RECORD EXCERPTS ::
----------------------------------------
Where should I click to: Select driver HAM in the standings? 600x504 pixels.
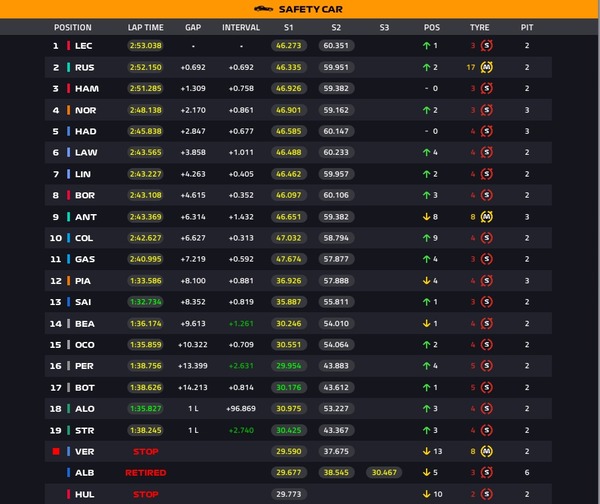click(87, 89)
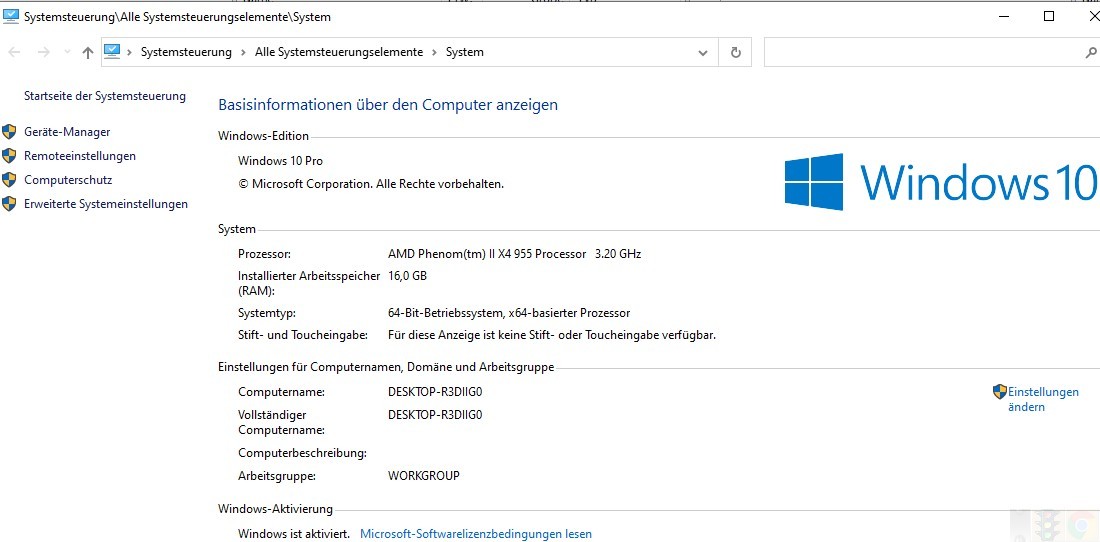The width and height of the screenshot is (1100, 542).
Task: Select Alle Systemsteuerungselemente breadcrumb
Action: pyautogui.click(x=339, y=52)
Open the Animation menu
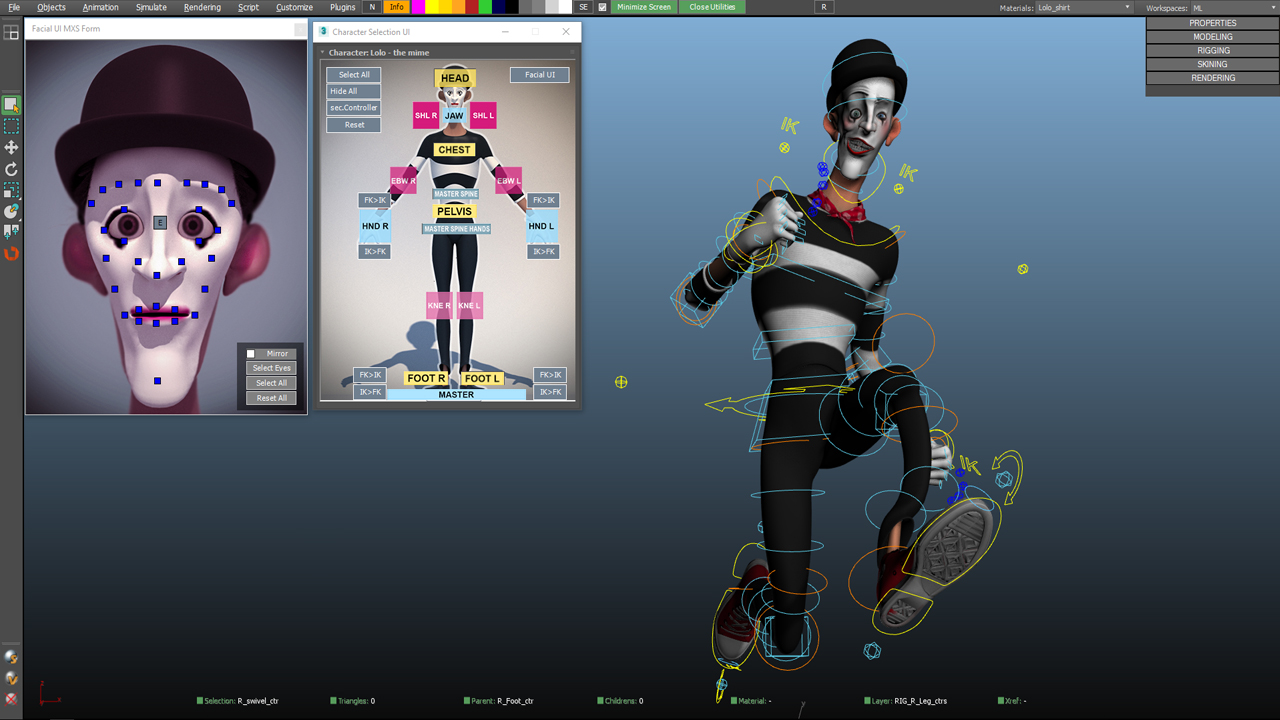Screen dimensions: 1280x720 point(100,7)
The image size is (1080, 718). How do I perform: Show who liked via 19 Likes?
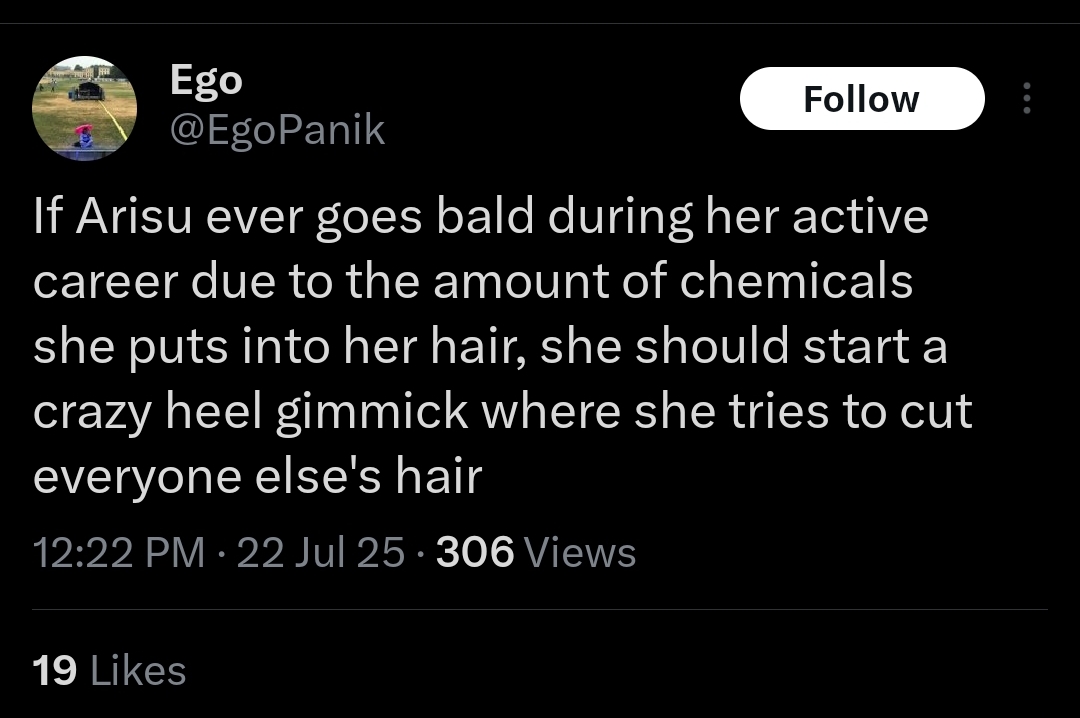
----------------------------------------
WHAT YOU NEED TO DO ::
In the answer, include exactly the lines from the one containing "Open the Animation menu" through the end of the records above and no pictures at all.

TASK ANSWER ::
Open the Animation menu
Screen dimensions: 1280x720 point(100,7)
The image size is (1080, 718). How do I perform: Show who liked via 19 Likes?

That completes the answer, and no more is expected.